* [Exercise instructions]
Using the passage on causal models of drug use below, answer these questions:
(a) What example does it give of an indirect influence?
(b) What is the first and most common type of multivariate model?
(c) Which two ordinary statistical procedures does it say can be misleading?

* [Document segment]
This psychological perspective defines other environmental influences as indirect factors which produce or influence the objects and events in an individual's life space. For example, a law which increases the availability of a particular drug would be an indirect influence, producing the direct influence: the presence of the drug in the person's environment.
While a simple, one-element theory is widely desired, our own experiences suggest that such univariate theories are seldom appropriate. Many decisions, including those about drugs, are the result of multiple factors. Because of this, we held open the option in developing our models for multiple causative elements, although, following Occam's razor, we did not wish it to be so unless it were necessary.
Multivariate models are basically of two types. The first and most common is the linear model, in which each element is applied equally to everyone. Ordinary statistical analyses operate from this model; for example, one mean is the estimate of the performance of everyone in a particular group. The multivariate linear models of causation give a unique weight to each causative factor, and the prediction for an individual is a function of the weight for that causative factor and the degree to which it is present for that person.
in a second type of multivariate model, it is recognized that different individuals may be influenced by radically different situations, producing different effects on their behavior. Moreover, the same behavior may have totally different causes in different people; what is sufficient cause for one individual to engage in illicit drug use may not be for another. In these situations, simple multiple regression weights, for example, do not apply equally to everyone, and the ordinary statistical procedures of chi-square and ANOVA can be misleading. Instead, several different causative models need to be developed so that the model applied to an individual is the most appropriate for his or her situation. In this theory, each of the different causative models which can lead to the same illicit drug use provides a description of a different path by which a person might proceed to a particular behavior.

Saved data entries:
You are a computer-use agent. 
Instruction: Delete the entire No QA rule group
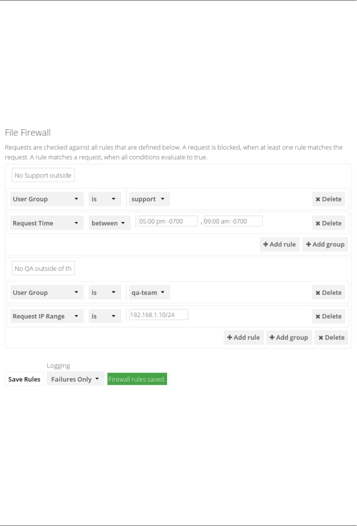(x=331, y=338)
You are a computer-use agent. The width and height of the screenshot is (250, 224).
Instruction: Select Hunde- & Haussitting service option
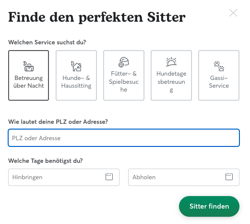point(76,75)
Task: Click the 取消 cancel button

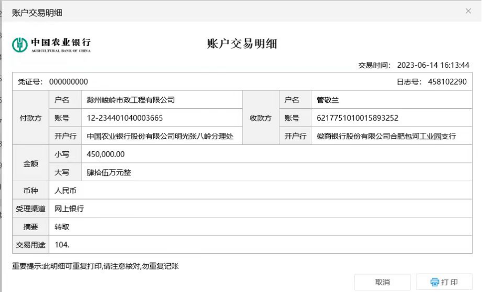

* [Exercise output]
(a) A law that increases the availability of a particular drug.
(b) The linear model.
(c) Chi-square and ANOVA.